◆ **Exercise brief**: Find every line with the string "agent" in the material below and copy it.

◆ **Task data**:
★ ★ ★ ★ ★ ★ ★

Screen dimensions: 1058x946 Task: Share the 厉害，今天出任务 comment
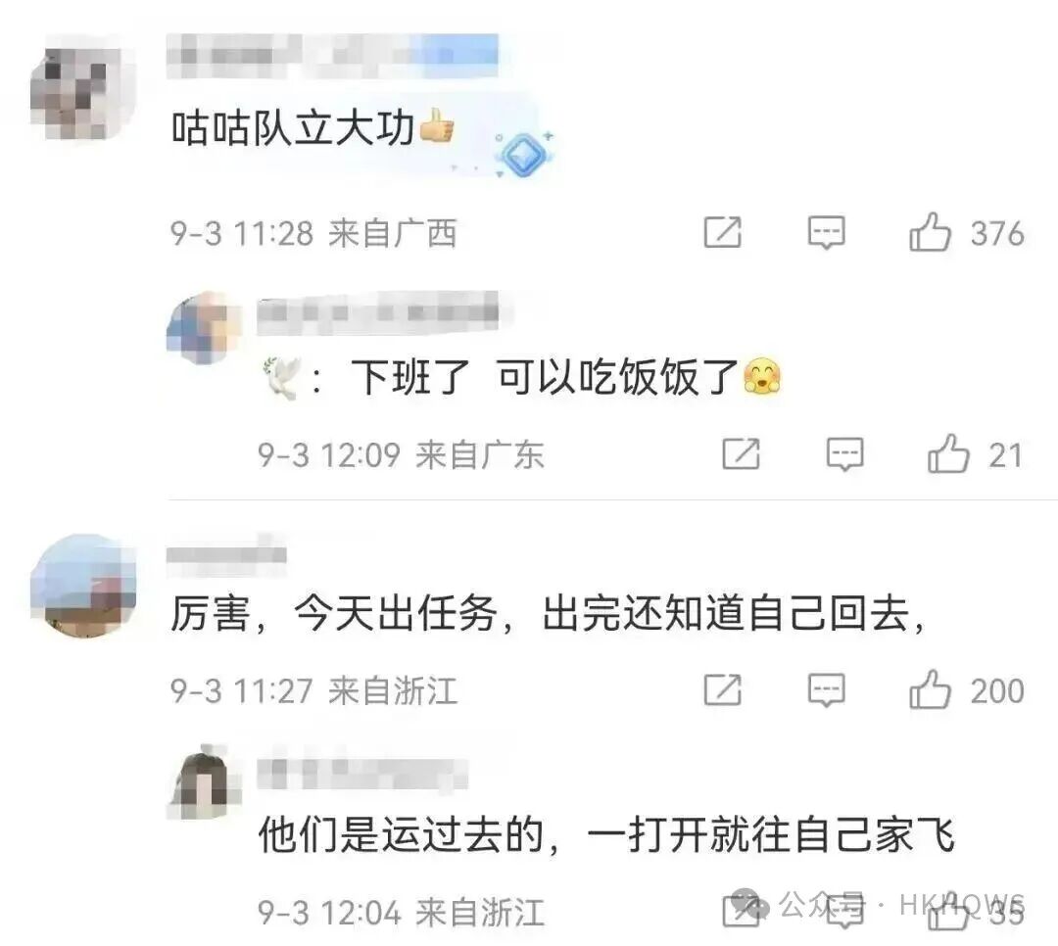[x=723, y=689]
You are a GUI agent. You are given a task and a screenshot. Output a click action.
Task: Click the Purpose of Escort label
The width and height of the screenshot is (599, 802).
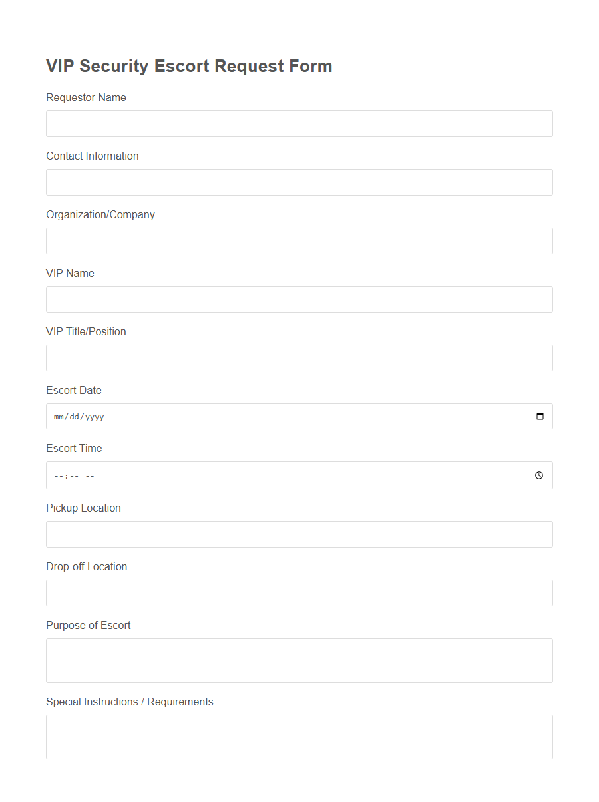[88, 625]
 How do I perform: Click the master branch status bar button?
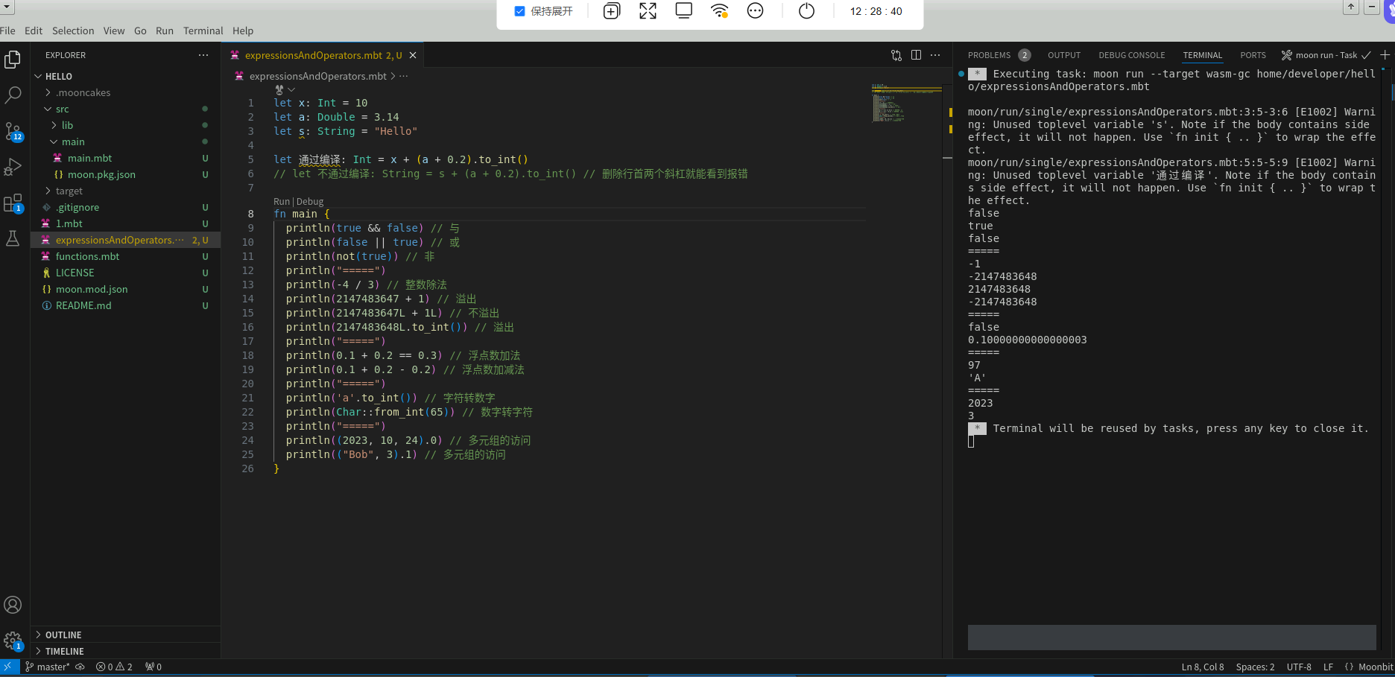pos(48,667)
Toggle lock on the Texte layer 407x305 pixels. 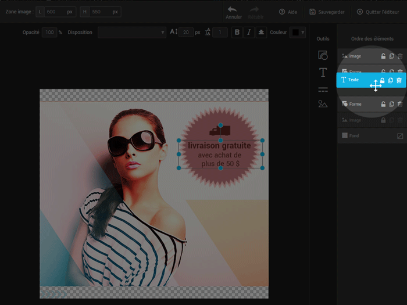coord(383,80)
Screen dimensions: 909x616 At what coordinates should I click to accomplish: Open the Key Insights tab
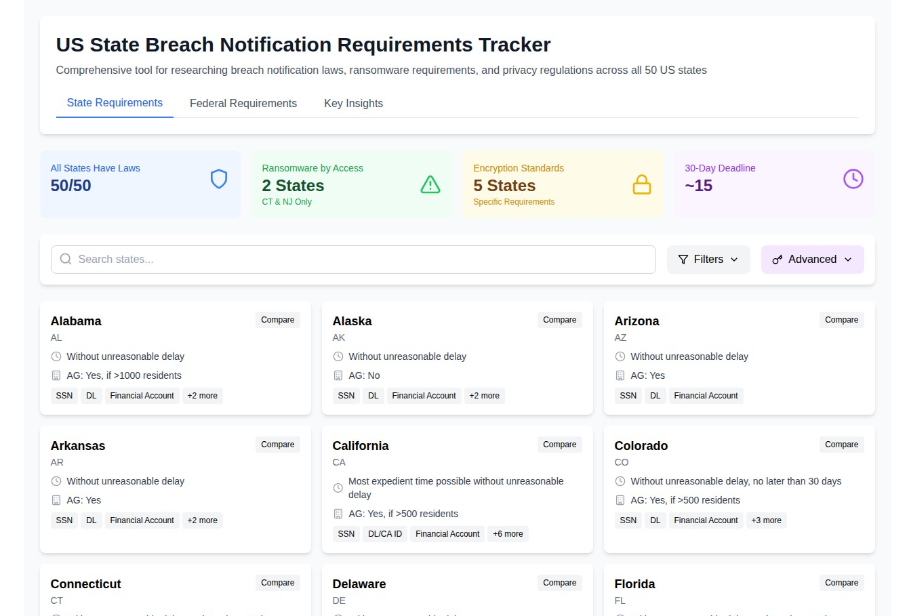tap(353, 103)
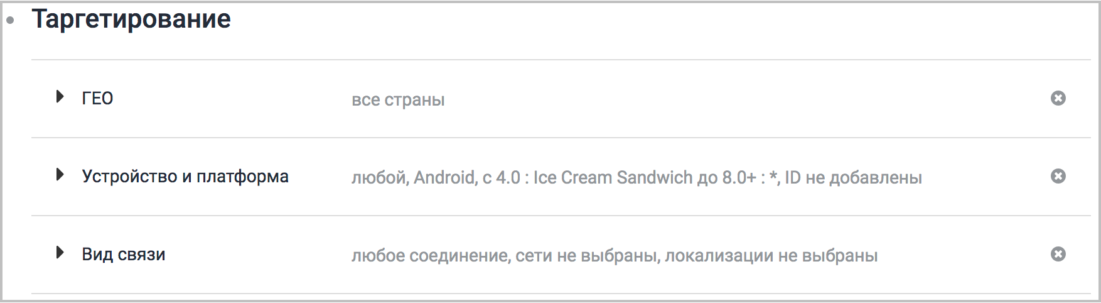Clear the ГЕО targeting with its X icon
This screenshot has width=1101, height=303.
coord(1058,98)
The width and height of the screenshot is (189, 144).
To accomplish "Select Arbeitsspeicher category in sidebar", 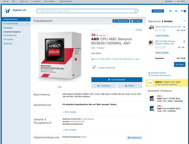I will click(10, 35).

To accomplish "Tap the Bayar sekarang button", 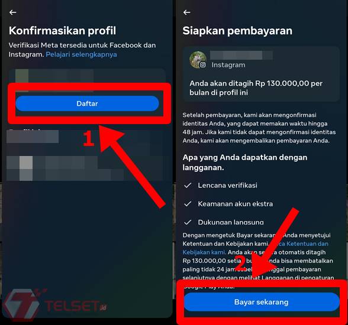I will point(262,302).
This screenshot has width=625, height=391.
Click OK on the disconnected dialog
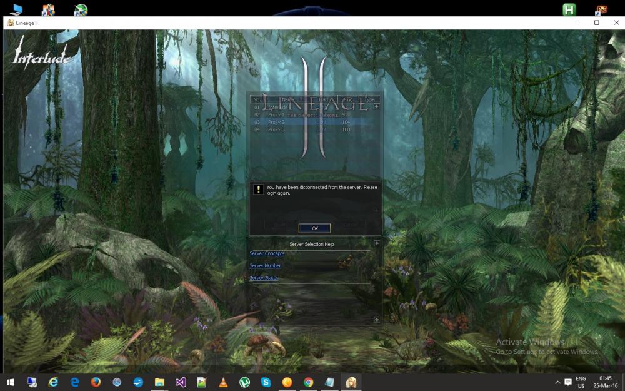[314, 228]
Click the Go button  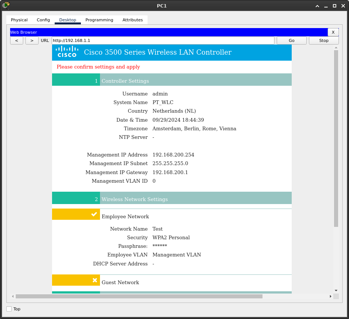[291, 40]
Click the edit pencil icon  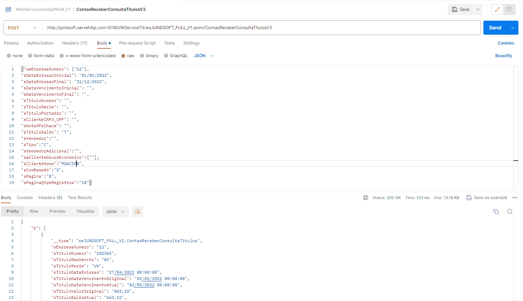pos(497,9)
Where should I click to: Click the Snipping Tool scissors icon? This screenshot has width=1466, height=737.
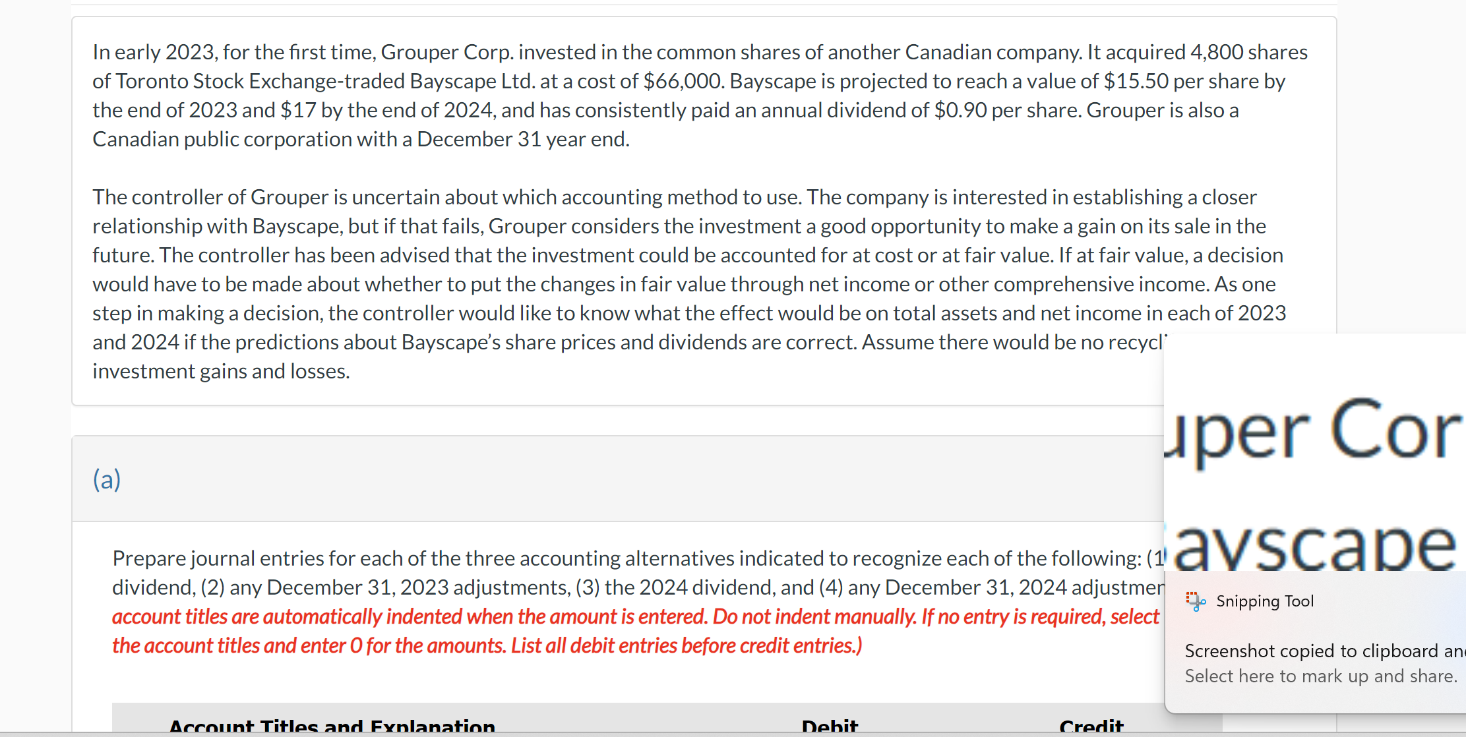tap(1194, 601)
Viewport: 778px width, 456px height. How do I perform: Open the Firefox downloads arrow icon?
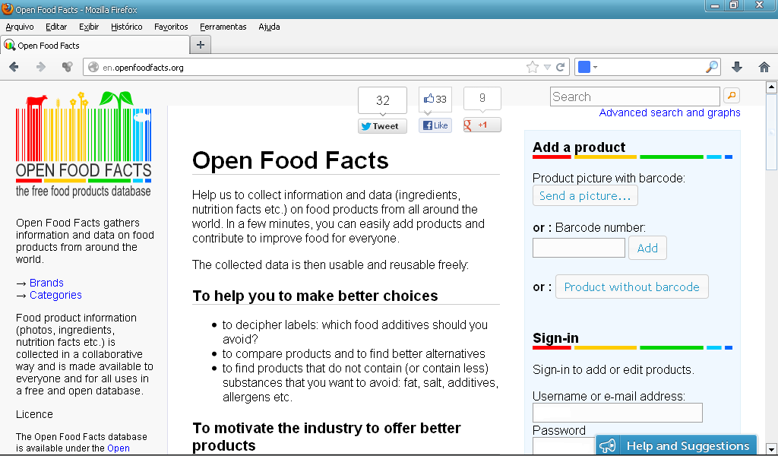pyautogui.click(x=736, y=67)
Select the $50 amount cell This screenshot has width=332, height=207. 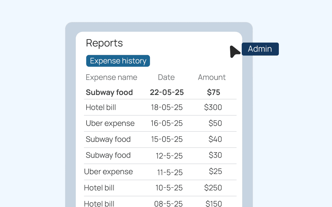(215, 123)
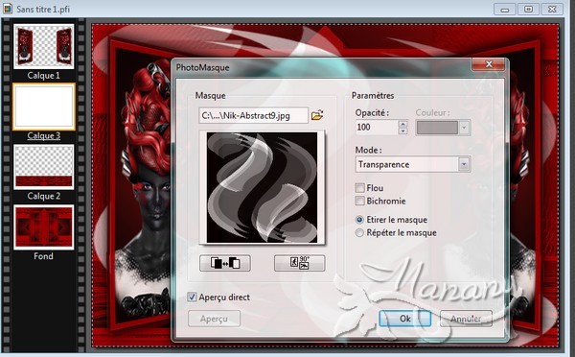Decrease the Opacité value with down arrow
575x357 pixels.
(403, 131)
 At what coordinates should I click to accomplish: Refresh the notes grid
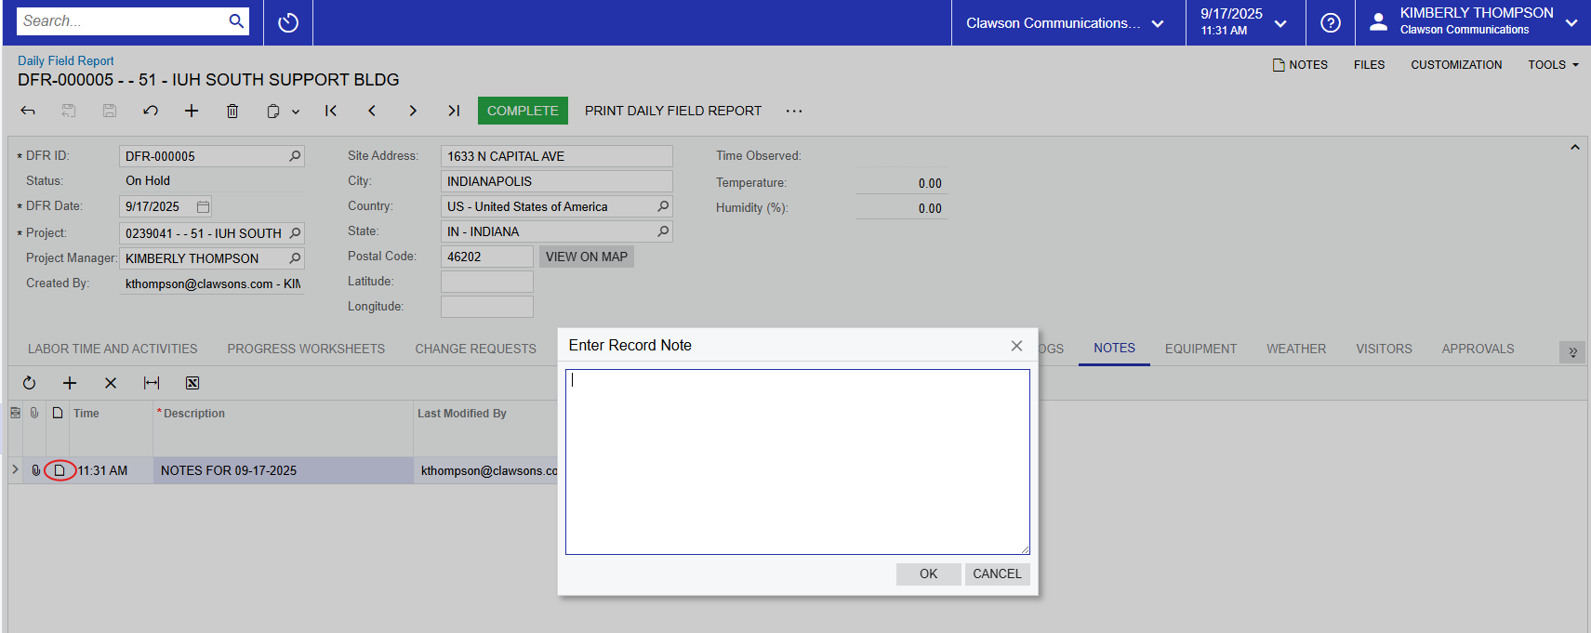tap(29, 383)
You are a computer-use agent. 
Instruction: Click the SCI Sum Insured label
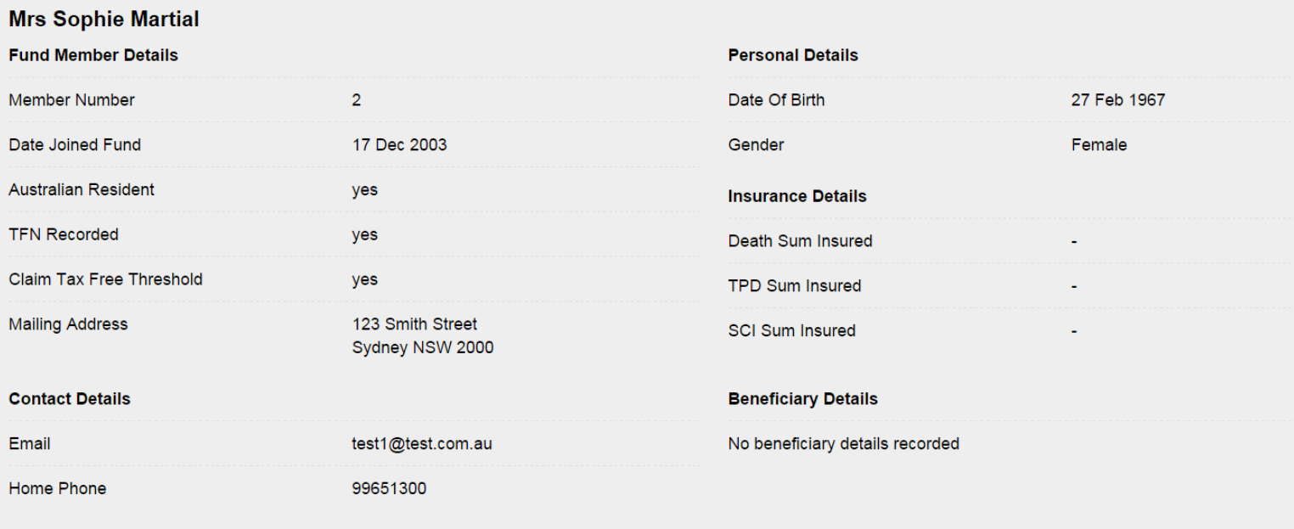coord(791,331)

★ ★ ★ ★ ★ ★ ★

◆ **Completed task**:
You are a GUI agent. You are given a task and a screenshot. Output a click action.
You are a computer-use agent. 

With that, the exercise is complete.